▸ **Extracted information**:
*** Block opens ***

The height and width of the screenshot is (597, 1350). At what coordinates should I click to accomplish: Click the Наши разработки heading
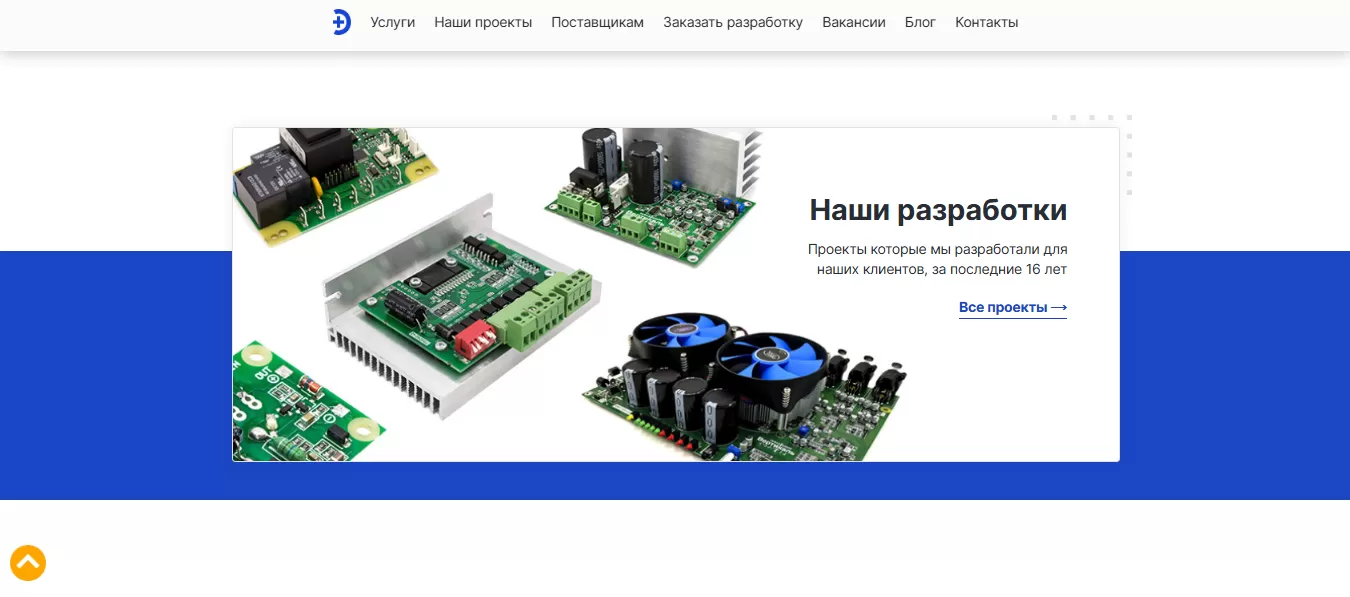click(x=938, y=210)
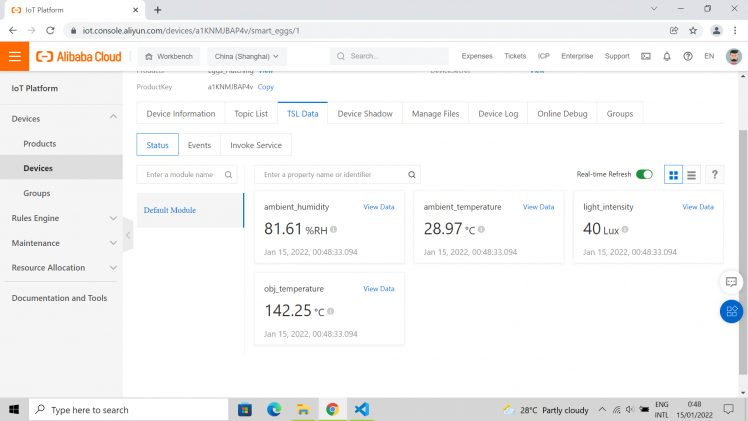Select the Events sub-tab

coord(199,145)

*** Block closes ***
*** Block opens ***

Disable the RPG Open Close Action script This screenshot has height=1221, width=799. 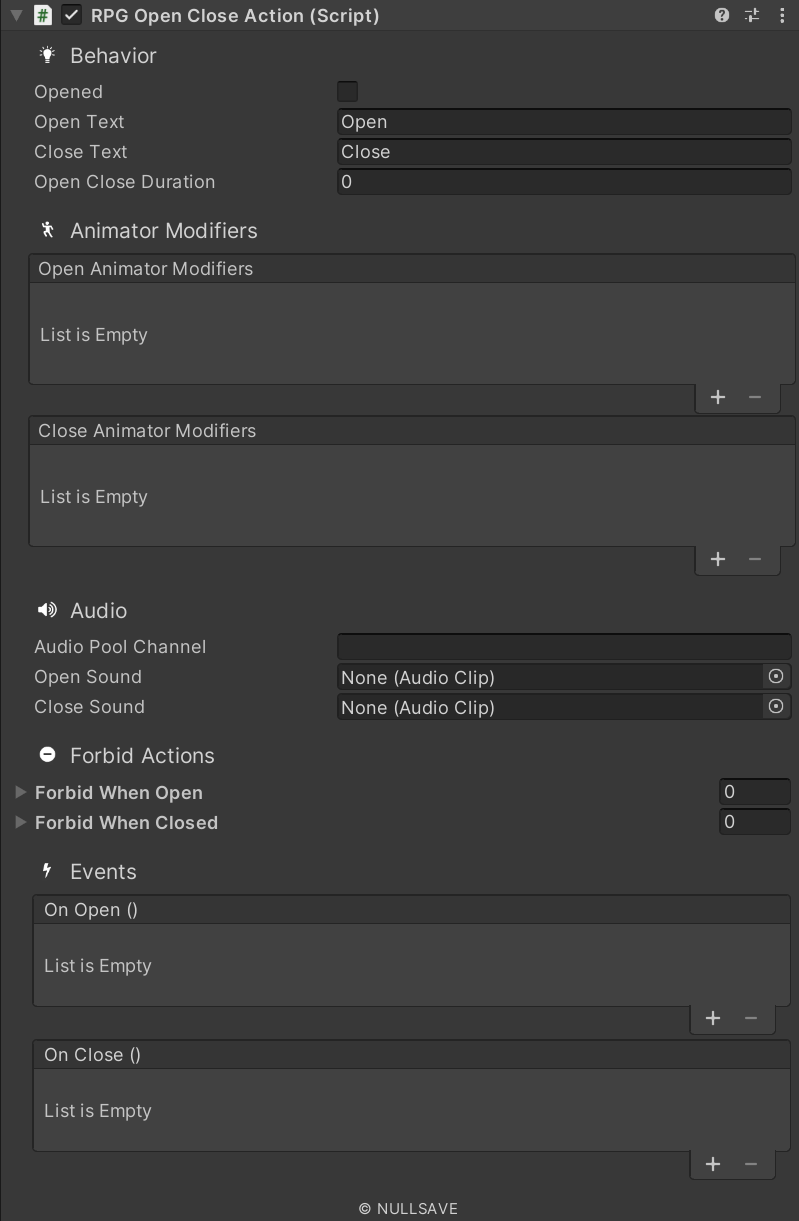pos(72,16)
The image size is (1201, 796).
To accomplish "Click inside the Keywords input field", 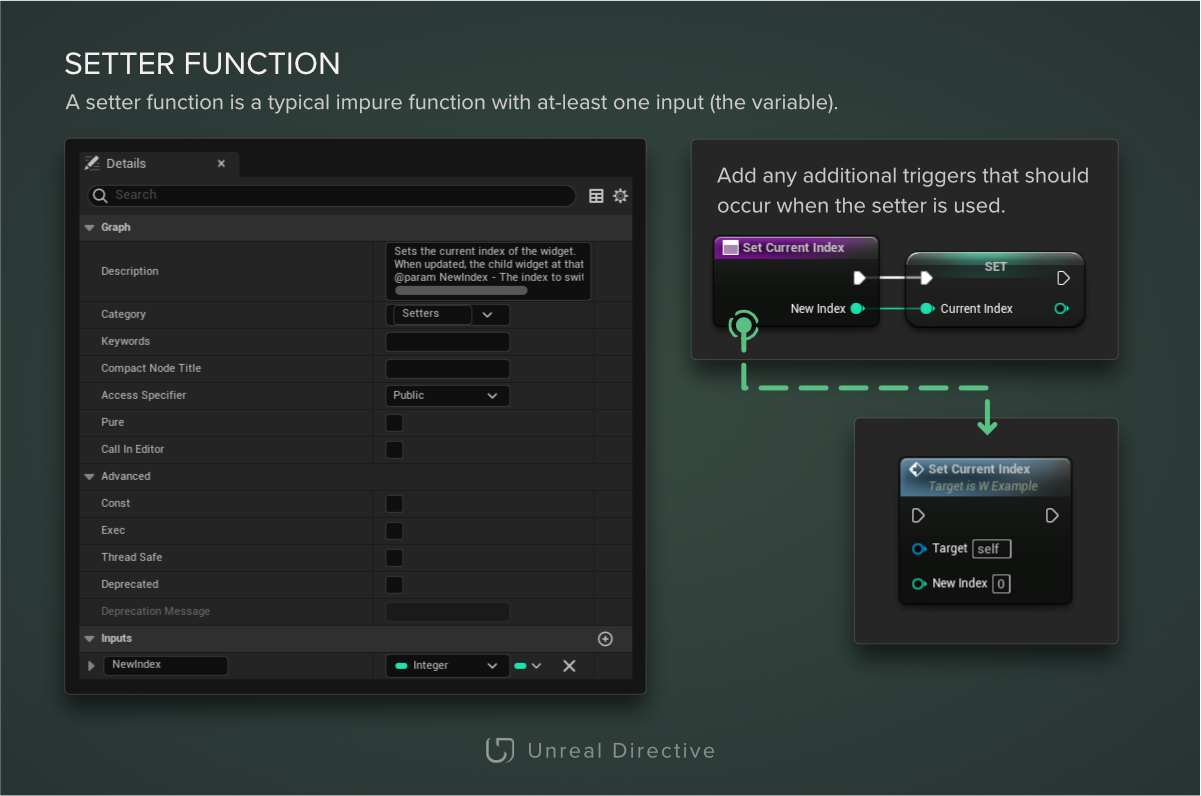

*** Block closes ***

▸ **Required work**:
While skipping the pictures, transcribe the data above from the line showing "The image size is (1201, 796)." through the line showing "inside the Keywords", exactly and with both ends.

▸ **Answer to the exercise**:
The image size is (1201, 796).
To accomplish "Click inside the Keywords input field", 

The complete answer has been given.